Stevens has since addressed David and Professor X’s relationship further, saying that although it’ll take some time for any concrete portrayal of the latter to appear in Legion, “it’s always there.” To be honest, the show being as convoluted as it has to be, Professor X could appear in any incarnation (Patrick Stewart, James McAvoy, or a new casting) and Hawley and team could find a way to make it work.

According to Stevens (per Geek Tyrant):

“It’s always plaguing him or ringing bells in the background of whatever is going on. It’s less at the forefront of his mind, at the beginning of this season, but it definitely comes into play, as we move on, as it does naturally for people who discover that they are adopted. It’s an intriguing prospect, I’ll say that.”
::::::
• Objective:
Say whether each statement agrees with the Legion passage above, answering yes or no and quoting the passage's deciding words: (a) Stevens expects a concrete portrayal of Professor X to appear in Legion right away. (b) The Stevens quote is credited to Geek Tyrant. (c) Stevens likens the matter to what happens for people who discover that they are adopted.

• Source data:
::::::
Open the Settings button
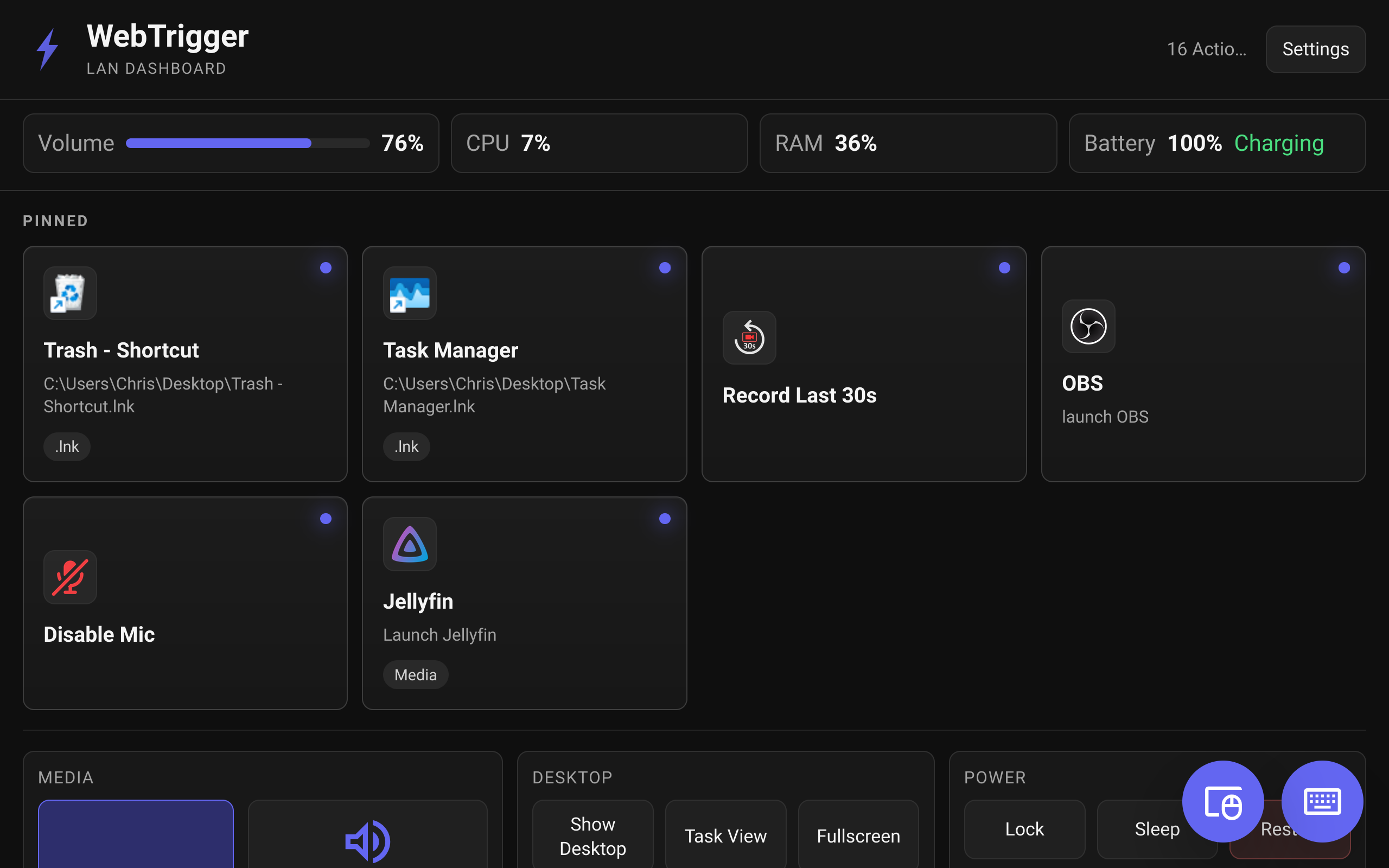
::::::
• Correct response:
(a) No: "although it’ll take some time for any concrete portrayal of the latter to appear in Legion"
(b) Yes: "According to Stevens (per Geek Tyrant)"
(c) Yes: "as it does naturally for people who discover that they are adopted"